Said the tenant: “In the first place, we indeed had to protest because the 48 percent did not match with what we earn. But I guess that protesting now will just make matters worse.”

Commenting on the matter, MHC spokesperson Ernestina Lunguzi said it was up to individual tenants to make calculations based on the overall average and the initial rent remitted to the corporation.

She said every MHC tenant has so far been communicated to.

Said Lunguzi: “Our houses have different rates, so I wouldn’t say they have been reduced with such an amount as the tenants are saying.
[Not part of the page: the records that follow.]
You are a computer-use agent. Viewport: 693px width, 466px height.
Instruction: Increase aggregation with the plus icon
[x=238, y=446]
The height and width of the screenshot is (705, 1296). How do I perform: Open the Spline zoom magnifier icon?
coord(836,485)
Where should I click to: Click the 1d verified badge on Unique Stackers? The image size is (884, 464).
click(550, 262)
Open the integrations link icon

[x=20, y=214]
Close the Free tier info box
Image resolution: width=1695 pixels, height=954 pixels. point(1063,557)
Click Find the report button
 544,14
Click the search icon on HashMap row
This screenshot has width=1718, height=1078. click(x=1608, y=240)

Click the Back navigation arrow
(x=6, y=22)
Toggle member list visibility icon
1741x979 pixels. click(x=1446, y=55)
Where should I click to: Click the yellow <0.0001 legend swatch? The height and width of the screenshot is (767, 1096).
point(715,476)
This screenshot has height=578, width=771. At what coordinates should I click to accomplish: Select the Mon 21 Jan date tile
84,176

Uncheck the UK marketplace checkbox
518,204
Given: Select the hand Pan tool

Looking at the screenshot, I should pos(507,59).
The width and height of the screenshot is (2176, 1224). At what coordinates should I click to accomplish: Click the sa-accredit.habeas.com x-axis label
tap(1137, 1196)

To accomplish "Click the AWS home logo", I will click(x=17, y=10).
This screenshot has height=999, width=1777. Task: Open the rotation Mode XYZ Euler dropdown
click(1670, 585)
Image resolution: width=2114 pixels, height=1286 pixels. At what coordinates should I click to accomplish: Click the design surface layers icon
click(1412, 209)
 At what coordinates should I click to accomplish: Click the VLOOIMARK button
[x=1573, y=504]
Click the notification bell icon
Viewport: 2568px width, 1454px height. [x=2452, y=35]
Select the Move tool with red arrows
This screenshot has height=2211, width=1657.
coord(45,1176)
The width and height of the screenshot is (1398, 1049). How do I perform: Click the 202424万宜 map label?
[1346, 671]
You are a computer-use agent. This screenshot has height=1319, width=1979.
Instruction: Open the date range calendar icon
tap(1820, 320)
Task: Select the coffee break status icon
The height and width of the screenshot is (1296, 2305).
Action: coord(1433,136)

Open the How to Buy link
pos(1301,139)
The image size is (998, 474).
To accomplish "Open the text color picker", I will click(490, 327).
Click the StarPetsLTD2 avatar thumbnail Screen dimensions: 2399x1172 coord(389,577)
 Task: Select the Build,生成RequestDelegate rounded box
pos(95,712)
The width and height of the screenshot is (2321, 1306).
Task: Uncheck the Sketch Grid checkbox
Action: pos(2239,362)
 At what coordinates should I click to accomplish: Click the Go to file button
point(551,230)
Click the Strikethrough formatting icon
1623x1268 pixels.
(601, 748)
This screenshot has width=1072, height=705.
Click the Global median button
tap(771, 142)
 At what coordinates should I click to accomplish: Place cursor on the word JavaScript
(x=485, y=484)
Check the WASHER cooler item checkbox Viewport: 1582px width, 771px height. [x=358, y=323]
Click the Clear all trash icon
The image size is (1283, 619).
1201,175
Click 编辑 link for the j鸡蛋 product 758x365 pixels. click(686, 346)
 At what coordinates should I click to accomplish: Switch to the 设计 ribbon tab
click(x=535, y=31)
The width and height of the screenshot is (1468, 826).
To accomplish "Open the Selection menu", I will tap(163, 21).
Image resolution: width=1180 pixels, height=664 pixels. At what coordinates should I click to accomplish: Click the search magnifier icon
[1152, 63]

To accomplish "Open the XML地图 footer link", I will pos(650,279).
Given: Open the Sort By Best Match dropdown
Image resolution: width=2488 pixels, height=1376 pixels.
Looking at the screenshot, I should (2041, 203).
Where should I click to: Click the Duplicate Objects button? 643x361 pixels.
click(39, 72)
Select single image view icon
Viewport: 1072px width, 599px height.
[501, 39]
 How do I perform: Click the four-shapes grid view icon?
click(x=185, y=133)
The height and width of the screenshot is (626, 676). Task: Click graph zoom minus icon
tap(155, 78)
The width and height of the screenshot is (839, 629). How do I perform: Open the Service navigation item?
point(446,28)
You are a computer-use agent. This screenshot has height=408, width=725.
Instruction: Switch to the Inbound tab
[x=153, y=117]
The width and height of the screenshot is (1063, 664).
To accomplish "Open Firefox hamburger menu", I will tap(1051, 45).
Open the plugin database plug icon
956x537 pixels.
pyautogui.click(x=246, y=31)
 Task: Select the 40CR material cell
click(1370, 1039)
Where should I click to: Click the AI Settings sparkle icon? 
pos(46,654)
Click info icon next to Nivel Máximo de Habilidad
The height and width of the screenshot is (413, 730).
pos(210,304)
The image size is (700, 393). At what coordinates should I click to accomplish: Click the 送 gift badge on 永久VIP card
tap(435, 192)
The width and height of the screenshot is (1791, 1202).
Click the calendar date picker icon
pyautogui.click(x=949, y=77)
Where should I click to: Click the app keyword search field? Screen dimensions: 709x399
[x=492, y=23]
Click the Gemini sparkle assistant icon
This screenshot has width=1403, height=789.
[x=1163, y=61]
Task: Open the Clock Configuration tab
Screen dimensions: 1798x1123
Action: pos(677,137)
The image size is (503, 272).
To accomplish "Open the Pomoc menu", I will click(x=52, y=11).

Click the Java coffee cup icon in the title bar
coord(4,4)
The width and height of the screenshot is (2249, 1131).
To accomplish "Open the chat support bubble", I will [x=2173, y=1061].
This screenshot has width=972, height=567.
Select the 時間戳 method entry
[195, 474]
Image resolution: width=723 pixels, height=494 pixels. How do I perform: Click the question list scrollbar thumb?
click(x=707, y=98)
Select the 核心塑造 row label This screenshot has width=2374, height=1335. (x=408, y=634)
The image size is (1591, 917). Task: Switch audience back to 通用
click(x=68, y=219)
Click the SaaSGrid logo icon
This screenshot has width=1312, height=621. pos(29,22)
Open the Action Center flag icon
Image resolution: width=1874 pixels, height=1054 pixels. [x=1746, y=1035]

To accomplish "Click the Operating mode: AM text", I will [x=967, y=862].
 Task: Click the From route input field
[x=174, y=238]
Rather, I can only give the overall average which in the first place was 48 percent, and has now been reduced to an overall average of 43 percent.”

In July, MHC announced that it would implement new house rentals for its units nationwide, a month after suspending implementation of a planned rental increase with an average of 48 percent supposedly to be put into effect on July 1.

MHC justified its decision to raise rentals by an average of 48 percent to raise funds for maintenance works, construction of more houses and to meet escalating costs.

MHC chief executive officer Eunice Napolo also told journalists the corporation has in recent years been surviving on sales of plots and not on house rentals revenue; hence, did not have enough funds to maintain its houses.

Boasting of about 6 000 housing units across the country, MHC is a statutory body established by an Act of Parliament in 1964 and is wholly owned by the Malawi Government.

Under the MHC Act of 1964 the corporation is empowered to construct houses, develop plots and maintain existing houses and plots. It is also within the Corporations’ mandate to put up buildings other than dwelling houses and also to dispose of any structure which it has either built or procured.